Сын застал отца в его кабинете, как всегда, за работой. На полу валялись исписанные листки (тот их сбрасывал со стола, даже не всегда нумеруя, что потом создавало массу неудобств; правда, почерк у Дюма был великолепный, каллиграфический, и, благодаря ему, восстанавливать последовательность страниц каждый раз удавалось). Вот портрет классика: толстый, но не рыхлый, как Бальзак, а упруготолстый, как мячик; шапка всклокоченных курчавых волос, на висках уже с сединой; кожа смуглая — бабка-негритянка как-никак; весь такой пышущий здоровьем и неистощимой энергией. В молодости, говорят, мог легко узлом завязать серебряную ложку. Официально женат, но с супругой вместе не жил давно — та уехала от него в Италию. А любовниц имел без счета, часто крутил романы с несколькими дамами одновременно.
Двое его детей тоже были внебрачными — сын Александр и дочь Мария. Очень их любил, никогда не отказывался от отцовства и всегда помогал — им самим и их матерям.
Денег вообще считать не умел.

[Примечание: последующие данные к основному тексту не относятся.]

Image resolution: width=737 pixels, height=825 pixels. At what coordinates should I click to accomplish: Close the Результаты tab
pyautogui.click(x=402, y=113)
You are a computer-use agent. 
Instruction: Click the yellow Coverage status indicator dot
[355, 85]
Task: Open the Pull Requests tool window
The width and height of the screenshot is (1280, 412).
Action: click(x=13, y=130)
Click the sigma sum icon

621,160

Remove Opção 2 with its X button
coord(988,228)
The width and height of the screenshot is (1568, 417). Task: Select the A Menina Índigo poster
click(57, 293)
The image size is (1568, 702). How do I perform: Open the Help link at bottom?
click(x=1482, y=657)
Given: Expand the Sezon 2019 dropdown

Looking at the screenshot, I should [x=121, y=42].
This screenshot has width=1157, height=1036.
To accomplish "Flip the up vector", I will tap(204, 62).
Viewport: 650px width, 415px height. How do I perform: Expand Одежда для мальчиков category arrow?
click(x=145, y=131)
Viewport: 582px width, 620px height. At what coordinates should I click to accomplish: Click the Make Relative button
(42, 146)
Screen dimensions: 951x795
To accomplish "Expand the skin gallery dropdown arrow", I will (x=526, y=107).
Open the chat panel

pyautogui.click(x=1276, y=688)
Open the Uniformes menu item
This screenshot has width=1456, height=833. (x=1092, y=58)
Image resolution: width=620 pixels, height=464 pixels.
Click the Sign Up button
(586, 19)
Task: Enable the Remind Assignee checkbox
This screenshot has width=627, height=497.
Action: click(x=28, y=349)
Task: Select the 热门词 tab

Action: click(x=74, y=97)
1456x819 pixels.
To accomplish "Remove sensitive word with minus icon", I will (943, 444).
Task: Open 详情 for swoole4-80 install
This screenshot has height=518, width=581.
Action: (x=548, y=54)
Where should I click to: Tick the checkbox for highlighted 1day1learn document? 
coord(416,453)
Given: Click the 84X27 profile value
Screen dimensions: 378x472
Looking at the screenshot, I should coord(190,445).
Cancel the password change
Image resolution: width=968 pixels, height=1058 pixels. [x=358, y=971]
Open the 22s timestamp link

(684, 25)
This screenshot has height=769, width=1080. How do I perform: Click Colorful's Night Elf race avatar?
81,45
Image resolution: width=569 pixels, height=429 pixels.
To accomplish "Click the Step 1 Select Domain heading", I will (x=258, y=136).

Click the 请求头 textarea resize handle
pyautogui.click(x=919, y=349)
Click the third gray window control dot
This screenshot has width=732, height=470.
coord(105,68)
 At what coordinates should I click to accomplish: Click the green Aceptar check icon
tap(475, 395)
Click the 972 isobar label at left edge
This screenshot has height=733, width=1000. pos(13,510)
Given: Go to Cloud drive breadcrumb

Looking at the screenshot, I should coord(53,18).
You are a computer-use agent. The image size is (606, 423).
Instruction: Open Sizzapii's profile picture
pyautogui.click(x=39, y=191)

Зарабатывал огромные гонорары и растрачивал их мгновенно. А потом опять зарабатывал и опять растрачивал, не задумываясь о завтрашнем дне.
Жил, как писал, и писал, как жил: бурно, буйно, яростно, с неизменным кипением тела и души, и неукротимо, и неистощимо. Этакий Гаргантюа-сочинитель.
Но зато сын — Пантагрюэль — вовсе не казался гигантом, ни в прямом, ни в переносном смысле. Перенял от матери-белошвейки сдержанность и рациональность. Нет, эмоции и страсти, перешедшие ему от родителя, иногда захлестывали и его, но наследник большей частью таил их в себе, внутренне терзаясь, а порой даже плача.
Папа был экстраверт, сын, скорее, интроверт.
Поздоровавшись, папа не оторвался от сочинительства, и гусиное перо продолжало порхать по бумаге, чуть поскрипывая и разбрызгивая чернила, как заведенное, будто бы само по себе: папа говорил с сыном, а оно работало.
— Я хотел бы попросить у тебя несколько монет, папа.
Классик взмахнул рукой:
— Посмотри, пожалуй, в верхнем ящике секретера. Думаю, четыреста франков там найдутся.
Младший Александр, выдвинув ящик, позвенел деньгами.
— Двести двадцать восемь, папа.
— Да? Куда же девались остальные? А, я знаю: приходила Фаншетта и на что-то просила — то ли на свадьбу, то ли на похороны, черт ее поймет, я позволил ей взять сколько надо.
— Я возьму, если ты не против, франков пятьдесят.
— Забирай же семьдесят восемь, чтоб остались полторы сотни для ровного счета.
— Хорошо, спасибо. Я тебе отдам.
— А, пустое, мальчик. Мы родные люди. Говорят, ты женишься?
Сын смутился.
— Нет. На ком?
— Ну, на этой русской… Как ее?
— Лидия Нессельроде.
— Да, вот-вот. Весь Париж только и толкует о вас.
— Ерунда, досужие разговоры. То есть, будь она свободна, я, конечно, на ней бы женился. Но мадам Нессельроде замужем.
— Что с того? Может развестись.
— Там, у них, в России, с этим очень строго. И сопряжено с массой сложностей. В том числе и церковных. А бракоразводные процессы длятся годами.
— Фу ты господи!
— И потом она вовсе не желает развода. Муж ей присылает колоссальные деньги, у меня таких даже близко никогда не было. И, боюсь, не будет.
— Если речь о любви, то какие деньги? Там, где речь о деньгах, там нет любви.
— Нет, по-моему, Лидия меня любит.
— Ну, не знаю, не знаю. Дай хоть посмотреть на нее. Я как человек проницательный сразу все увижу.
— С удовольствием познакомлю, — оживился сын. — Хочешь, сегодня вечером?
— Вечером не могу, а, допустим, днем, в обед? Как ты на это смотришь?
— Положительно. Я ей напишу и предупрежу.
— Нет, как раз не надо. Свалимся, как снег на голову. И посмотрим ее реакцию.
— Да пристойно ли так, папа?
— Может, и непристойно, но зато забавно. Надо жить, забавляясь, сынок, а не то от скуки впору помереть.